DATASET ROWS ::
● ● ●
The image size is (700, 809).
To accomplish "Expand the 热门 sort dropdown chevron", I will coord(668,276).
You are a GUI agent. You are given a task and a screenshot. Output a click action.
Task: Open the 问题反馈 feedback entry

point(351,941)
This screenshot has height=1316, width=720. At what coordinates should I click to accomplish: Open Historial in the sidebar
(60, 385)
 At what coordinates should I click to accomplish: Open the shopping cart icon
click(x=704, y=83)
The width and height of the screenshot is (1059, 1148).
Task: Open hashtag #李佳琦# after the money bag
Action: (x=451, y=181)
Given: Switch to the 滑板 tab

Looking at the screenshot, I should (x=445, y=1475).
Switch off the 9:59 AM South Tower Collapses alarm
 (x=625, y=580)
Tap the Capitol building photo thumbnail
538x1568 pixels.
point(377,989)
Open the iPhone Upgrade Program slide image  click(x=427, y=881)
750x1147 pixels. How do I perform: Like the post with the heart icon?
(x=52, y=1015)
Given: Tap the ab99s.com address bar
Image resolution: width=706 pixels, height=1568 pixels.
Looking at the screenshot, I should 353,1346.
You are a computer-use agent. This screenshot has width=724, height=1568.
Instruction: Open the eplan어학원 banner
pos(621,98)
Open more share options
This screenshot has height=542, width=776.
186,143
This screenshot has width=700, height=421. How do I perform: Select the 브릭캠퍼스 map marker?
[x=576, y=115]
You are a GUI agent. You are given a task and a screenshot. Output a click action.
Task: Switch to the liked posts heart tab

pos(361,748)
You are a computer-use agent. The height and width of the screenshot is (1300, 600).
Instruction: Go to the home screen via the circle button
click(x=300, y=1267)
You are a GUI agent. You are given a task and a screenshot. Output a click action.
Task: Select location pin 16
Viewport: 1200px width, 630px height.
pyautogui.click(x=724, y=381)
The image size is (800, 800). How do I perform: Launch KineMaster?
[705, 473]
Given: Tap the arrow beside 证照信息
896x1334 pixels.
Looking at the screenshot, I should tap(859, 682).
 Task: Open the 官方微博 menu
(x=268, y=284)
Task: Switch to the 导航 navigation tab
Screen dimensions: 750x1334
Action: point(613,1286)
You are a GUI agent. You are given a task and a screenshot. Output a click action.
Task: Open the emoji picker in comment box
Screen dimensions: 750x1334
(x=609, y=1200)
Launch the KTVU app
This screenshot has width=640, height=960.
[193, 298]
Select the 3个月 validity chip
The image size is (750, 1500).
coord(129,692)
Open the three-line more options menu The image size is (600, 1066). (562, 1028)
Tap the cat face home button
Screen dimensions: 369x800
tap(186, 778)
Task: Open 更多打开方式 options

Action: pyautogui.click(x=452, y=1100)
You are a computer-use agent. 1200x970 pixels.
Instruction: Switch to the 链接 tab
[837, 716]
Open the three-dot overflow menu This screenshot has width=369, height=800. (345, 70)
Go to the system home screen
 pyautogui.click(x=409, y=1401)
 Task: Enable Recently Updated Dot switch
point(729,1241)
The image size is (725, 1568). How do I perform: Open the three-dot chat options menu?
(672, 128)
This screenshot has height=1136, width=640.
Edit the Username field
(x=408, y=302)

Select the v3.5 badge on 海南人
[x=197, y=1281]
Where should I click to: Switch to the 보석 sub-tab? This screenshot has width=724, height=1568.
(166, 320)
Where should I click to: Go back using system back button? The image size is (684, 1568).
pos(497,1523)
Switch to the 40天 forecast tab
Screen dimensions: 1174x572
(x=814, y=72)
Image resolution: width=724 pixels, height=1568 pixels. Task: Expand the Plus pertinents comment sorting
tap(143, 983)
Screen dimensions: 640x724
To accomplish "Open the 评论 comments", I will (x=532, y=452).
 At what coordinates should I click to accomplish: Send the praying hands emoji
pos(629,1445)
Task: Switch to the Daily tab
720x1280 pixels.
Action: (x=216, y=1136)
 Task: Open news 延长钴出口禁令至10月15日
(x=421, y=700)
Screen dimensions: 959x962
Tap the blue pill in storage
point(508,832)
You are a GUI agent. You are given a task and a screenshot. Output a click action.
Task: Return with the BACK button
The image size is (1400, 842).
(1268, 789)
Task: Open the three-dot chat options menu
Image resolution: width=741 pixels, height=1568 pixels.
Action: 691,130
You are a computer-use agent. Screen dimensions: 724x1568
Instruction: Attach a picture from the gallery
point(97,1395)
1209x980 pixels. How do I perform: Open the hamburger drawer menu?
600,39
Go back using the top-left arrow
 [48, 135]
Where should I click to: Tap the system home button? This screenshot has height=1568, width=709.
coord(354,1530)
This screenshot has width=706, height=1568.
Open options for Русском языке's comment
● ● ●
TASK INSTRUCTIONS :: Set down, word for word, the stretch of the listing from the line containing "1209x980 pixels. How" through the end of the listing.

PROBLEM SOLUTION ::
1209x980 pixels. How do I perform: Open the hamburger drawer menu?
600,39
Go back using the top-left arrow
 [48, 135]
Where should I click to: Tap the system home button? This screenshot has height=1568, width=709.
coord(354,1530)
This screenshot has width=706, height=1568.
Open options for Русском языке's comment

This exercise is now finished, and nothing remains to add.